TEXT SHOWN:

COMPMID-750: Enabled support for U8 and S8 datatypes in NEGEMMLowpAArch64V8P4Kernel

Change-Id: If32cbdc65f2e1441595cae5b4824a9b4357c8bf6
Reviewed-on: https://eu-gerrit-1.euhpc.arm.com/113467
Tested-by: Jenkins <bsgcomp@arm.com>
Reviewed-by: Anthony Barbier <anthony.barbier@arm.com>
Reviewed-by: Georgios Pinitas <georgios.pinitas@arm.com>
diff --git a/src/core/NEON/kernels/arm64/NEGEMMLowpAArch64V8P4Kernel.cpp b/src/core/NEON/kernels/arm64/NEGEMMLowpAArch64V8P4Kernel.cpp
index 099934a..7827bc1 100644
--- a/src/core/NEON/kernels/arm64/NEGEMMLowpAArch64V8P4Kernel.cpp
+++ b/src/core/NEON/kernels/arm64/NEGEMMLowpAArch64V8P4Kernel.cpp
@@ -38,6 +38,7 @@
 namespace arm_compute
 {
 #include "arm_compute/core/NEON/kernels/assembly/gemm_interleaved.hpp"
+#include "arm_compute/core/NEON/kernels/assembly/kernels/a64_gemm_s8_12x8.hpp"
 #include "arm_compute/core/NEON/kernels/assembly/kernels/a64_gemm_u8_12x8.hpp"
 } // namespace arm_compute
 
@@ -54,7 +55,7 @@
 
 Status validate_arguments(const ITensorInfo *input0, const ITensorInfo *input1, const ITensorInfo *output)
 {
-    ARM_COMPUTE_RETURN_ERROR_ON_DATA_TYPE_CHANNEL_NOT_IN(input0, 1, DataType::QASYMM8);
+    ARM_COMPUTE_RETURN_ERROR_ON_DATA_TYPE_CHANNEL_NOT_IN(input0, 1, DataType::QASYMM8, DataType::U8, DataType::S8);
     ARM_COMPUTE_RETURN_ERROR_ON_DATA_TYPE_CHANNEL_NOT_IN(output, 1, DataType::S32);
     ARM_COMPUTE_RETURN_ERROR_ON_NULLPTR(input1);
     ARM_COMPUTE_RETURN_ERROR_ON_MISMATCHING_DATA_TYPES(input0, input1);
@@ -80,6 +81,38 @@
     Status err = (window_changed) ? ARM_COMPUTE_CREATE_ERROR(ErrorCode::RUNTIME_ERROR, "Insufficient Padding!") : Status{};
     return std::make_pair(err, win);
 }
+
+template <typename strategy, typename To, typename Tr>
+void *align_workspace(GemmInterleaved<strategy, To, Tr> &gemm, const ThreadInfo &info, ITensor *ws)

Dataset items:

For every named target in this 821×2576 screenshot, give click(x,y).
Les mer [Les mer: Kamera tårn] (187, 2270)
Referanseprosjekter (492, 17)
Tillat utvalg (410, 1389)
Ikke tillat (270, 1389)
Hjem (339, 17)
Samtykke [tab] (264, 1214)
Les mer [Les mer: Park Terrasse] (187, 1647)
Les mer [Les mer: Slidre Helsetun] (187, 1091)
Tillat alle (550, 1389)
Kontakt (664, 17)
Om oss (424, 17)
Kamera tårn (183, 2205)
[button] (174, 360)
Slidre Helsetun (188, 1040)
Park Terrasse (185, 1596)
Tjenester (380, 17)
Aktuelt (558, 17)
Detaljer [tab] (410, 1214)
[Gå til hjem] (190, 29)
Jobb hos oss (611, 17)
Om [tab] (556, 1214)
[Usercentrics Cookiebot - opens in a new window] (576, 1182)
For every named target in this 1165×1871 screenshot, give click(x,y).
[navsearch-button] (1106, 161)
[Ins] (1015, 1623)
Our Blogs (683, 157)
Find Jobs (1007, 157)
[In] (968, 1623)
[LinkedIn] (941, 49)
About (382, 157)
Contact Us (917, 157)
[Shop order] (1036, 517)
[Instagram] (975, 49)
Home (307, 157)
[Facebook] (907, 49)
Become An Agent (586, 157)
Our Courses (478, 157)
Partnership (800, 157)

CHALLENGE:
Can you carry on the NEGEMMLowpAArch64V8P4Kernel commit diff from its last line, the declaration of align_workspace? You won't need the data for this.

FINAL RESULT:
+{
+    constexpr size_t alignment      = 4096;
+    const size_t     offset         = (gemm.get_working_size() + alignment - 1) * info.thread_id;
+    void            *workspace      = ws->buffer() + offset;
+    size_t           workspace_size = ws->info()->total_size();
+
+    if(support::cpp11::align(alignment, gemm.get_working_size(), workspace, workspace_size) == nullptr)
+    {
+        ARM_COMPUTE_ERROR("Not enough space to align buffer!");
+    }
+    return workspace;
+}
+
+template <typename strategy>
+void execute_gemm(const Window &win, Iterator &in0, Iterator &in1, Iterator &out,
+                  const ThreadInfo &info, ITensor *ws, int M, int N, int K, bool is_transposed_0, bool is_transposed_1,
+                  int lda, int ldb, int ldc, float alpha, float beta)
+{
+    GemmInterleaved<strategy, typename strategy::operand_type, typename strategy::result_type> gemm(&info.cpu_info, M, N, K, is_transposed_0, is_transposed_1);
+    void *workspace = align_workspace(gemm, info, ws);
+    execute_window_loop(win, [&](const Coordinates & id)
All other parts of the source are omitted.